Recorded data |
========

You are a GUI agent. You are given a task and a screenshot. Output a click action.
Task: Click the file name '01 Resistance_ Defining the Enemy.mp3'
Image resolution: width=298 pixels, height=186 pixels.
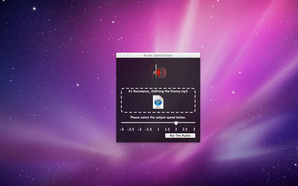(158, 91)
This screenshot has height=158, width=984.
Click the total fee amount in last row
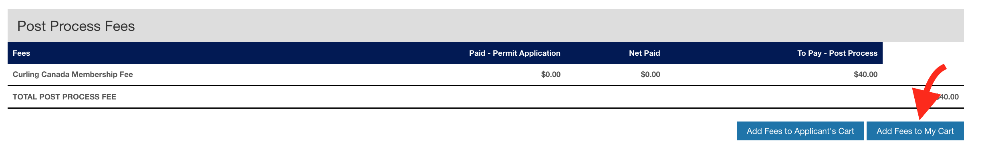pos(947,97)
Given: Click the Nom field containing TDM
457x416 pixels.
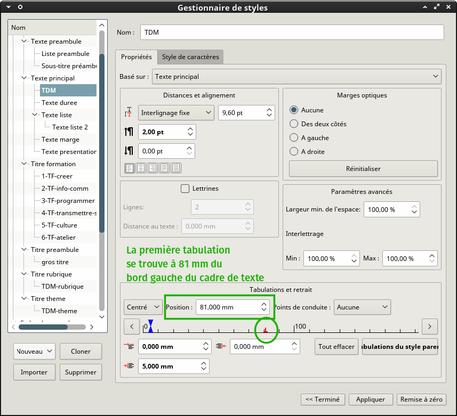Looking at the screenshot, I should pos(292,32).
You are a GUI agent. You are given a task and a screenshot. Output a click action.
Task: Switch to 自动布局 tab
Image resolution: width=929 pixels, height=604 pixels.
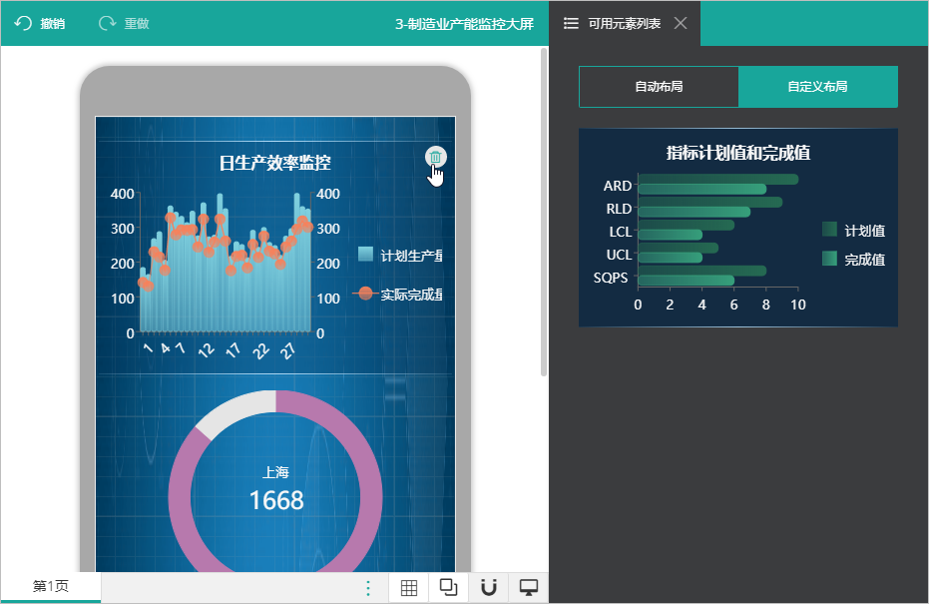pyautogui.click(x=659, y=87)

========

Given request | Please reproduce every line of the listing above word for word, leaving out the pictures.

Right answer |
You are a GUI agent. You are given a task and a screenshot. Output a click action.
Task: Click the file name '01 Resistance_ Defining the Enemy.mp3'
Image resolution: width=298 pixels, height=186 pixels.
(158, 91)
This screenshot has height=158, width=984.
Click the total fee amount in last row
pos(947,97)
Given: Click the Nom field containing TDM
457x416 pixels.
Looking at the screenshot, I should pos(292,32).
You are a GUI agent. You are given a task and a screenshot. Output a click action.
Task: Switch to 自动布局 tab
Image resolution: width=929 pixels, height=604 pixels.
pyautogui.click(x=659, y=87)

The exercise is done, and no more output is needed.